---------- Text ----------

Opening NFS tab in the dashboard leads to ceph mgr crash - orchestrator._interface.NoOrchestrator: No orchestrator configured

Bug #2039955 reported by Nobuto Murata
12
This bug affects 2 people
Affects Status Importance Assigned to Milestone
Ceph Dashboard Charm
New
Undecided
Unassigned
ceph (Ubuntu)
Confirmed
Undecided
Unassigned

Bug Description

Whenever the NFS tab in the Ceph dashboard is opened, NoOrchestrator exception is raised and it's considered as a ceph mgr module crash (although it's not an actual process crash).

Other tabs that require orchestrator handle the situation well, those tabs prints the following message but no exception is raised.

====
Orchestrator is not available
Orchestrator is unavailable: No orchestrator configured (try `ceph orch set backend`)
Please consult the documentation on how to configure and enable the management functionality.
====

In the meantime, with the NFS tab, exception is raised.

----------

## To be done
1 – Answer these questions from the bug report:
(a) Who reported the bug?
(b) What status is listed for ceph (Ubuntu)?
(c) Which command does the message shown on other tabs suggest trying?
2 – Translate this sentence from the bug report into German: "Please consult the documentation on how to configure and enable the management functionality."
3 – Write the next part of the bug report about the NFS tab crash, starting after its final sentence.

---------- Given information ----------

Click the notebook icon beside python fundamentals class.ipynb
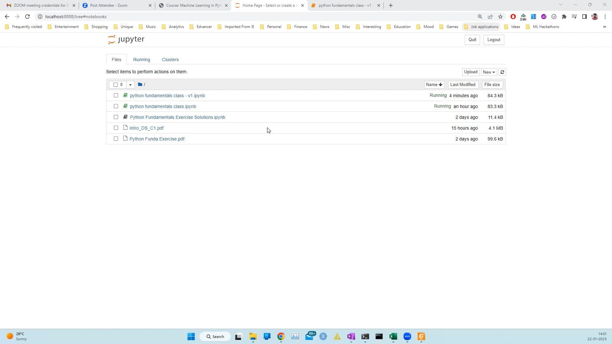 pyautogui.click(x=125, y=106)
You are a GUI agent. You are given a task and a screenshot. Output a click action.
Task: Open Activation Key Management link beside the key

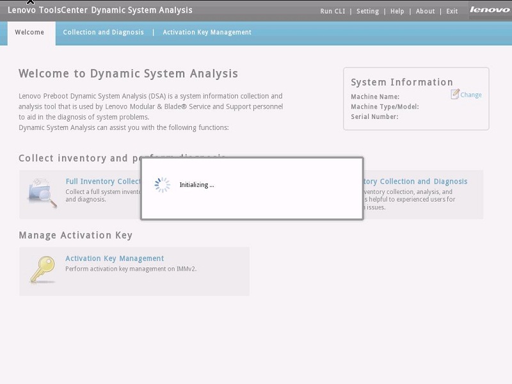coord(115,259)
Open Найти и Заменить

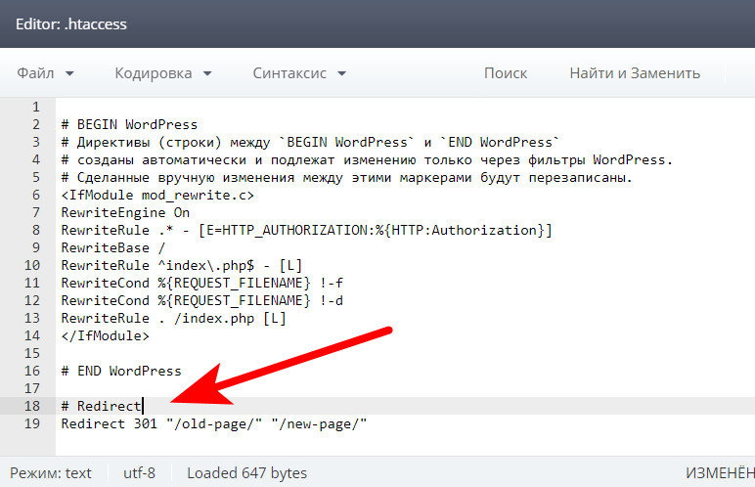635,73
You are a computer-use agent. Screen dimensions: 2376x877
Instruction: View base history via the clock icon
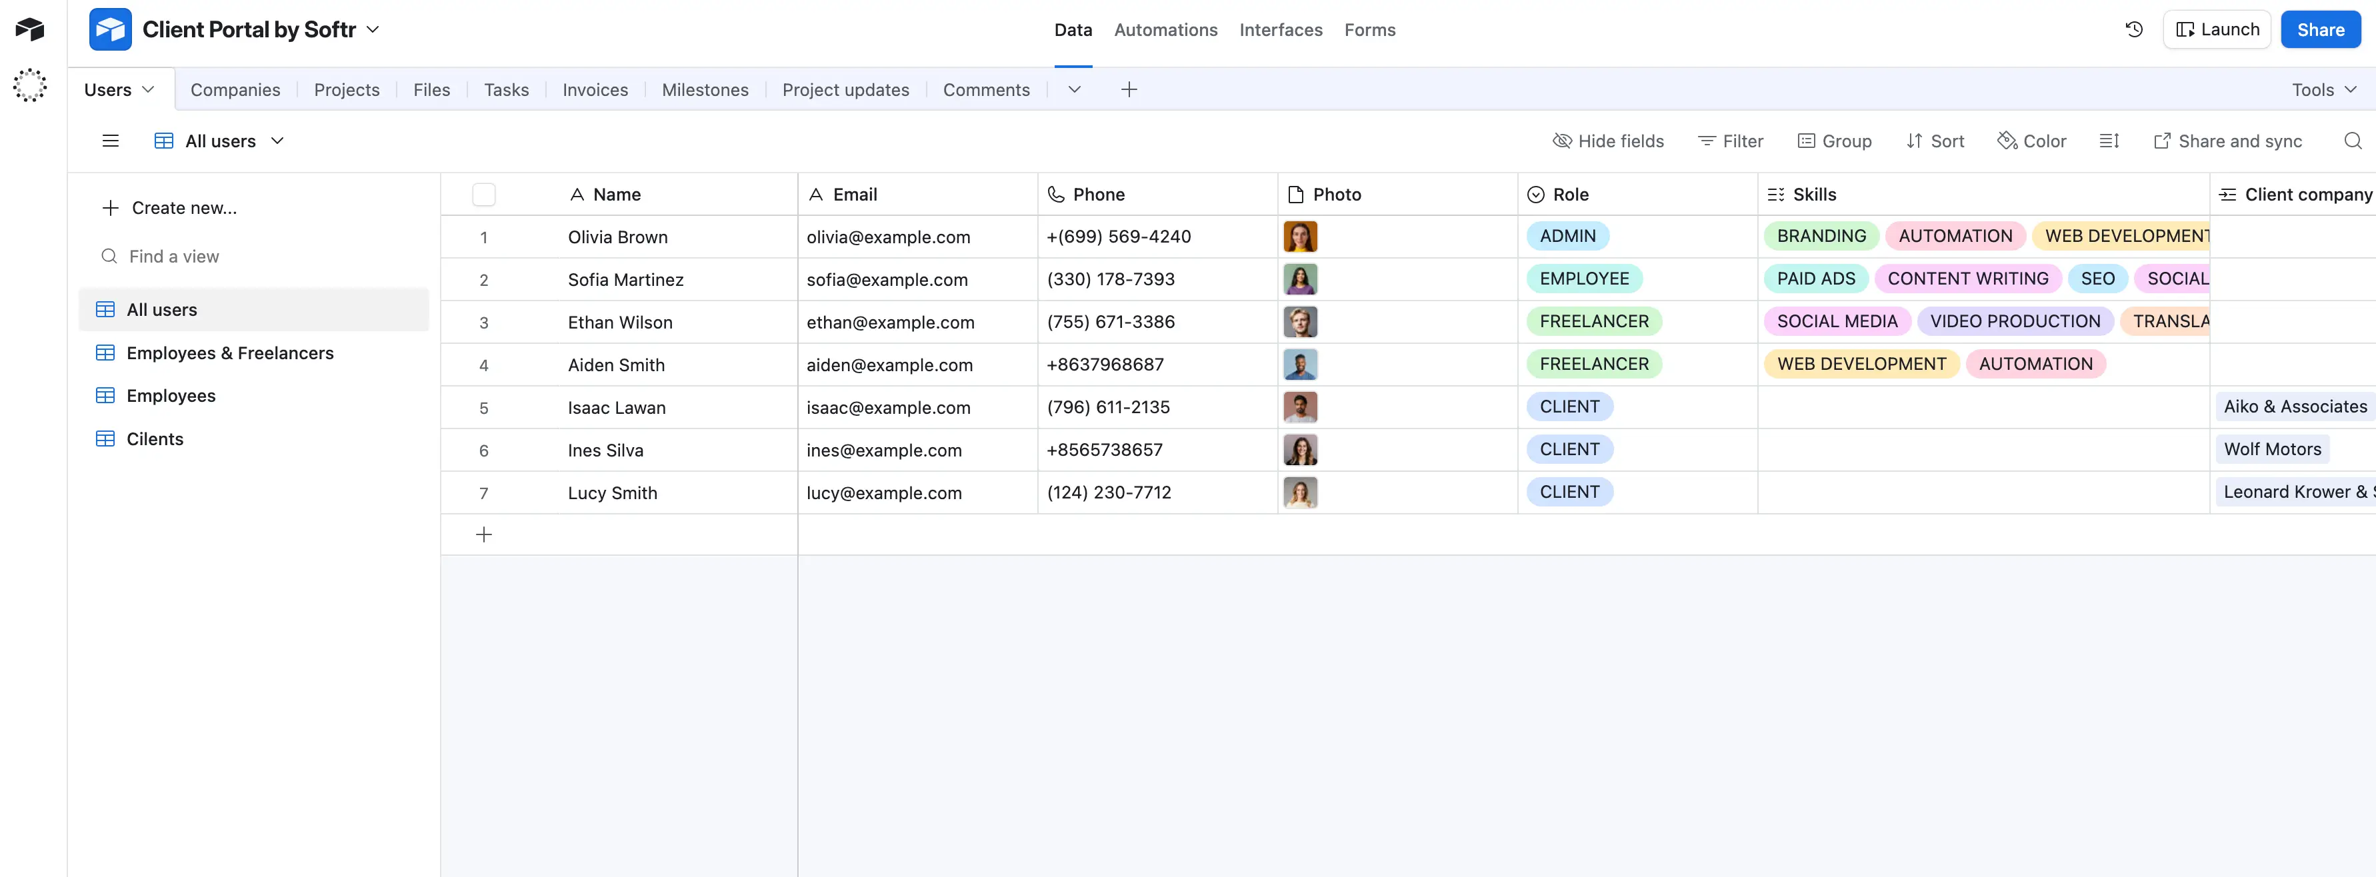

----------

## Results
1 –
(a) Nobuto Murata
(b) Confirmed
(c) `ceph orch set backend`

2 – Bitte konsultieren Sie die Dokumentation, um zu erfahren, wie die Verwaltungsfunktionalität konfiguriert und aktiviert wird.

3 –
https://dashboard.example.com:8443/#/nfs
====
NFS-Ganesha is not configured

Remote method threw exception: Traceback (most recent call last): File "/usr/share/ceph/mgr/nfs/module.py", line 169, in cluster_ls return available_clusters(self) File "/usr/share/ceph/mgr/nfs/utils.py", line 38, in available_clusters completion = mgr.describe_service(service_type='nfs') File "/usr/share/ceph/mgr/orchestrator/_interface.py", line 1488, in inner completion = self._oremote(method_name, args, kwargs) File "/usr/share/ceph/mgr/orchestrator/_interface.py", line 1555, in _oremote raise NoOrchestrator() orchestrator._interface.NoOrchestrator: No orchestrator configured (try `ceph orch set backend`)
Please consult the documentation on how to configure and enable the management functionality.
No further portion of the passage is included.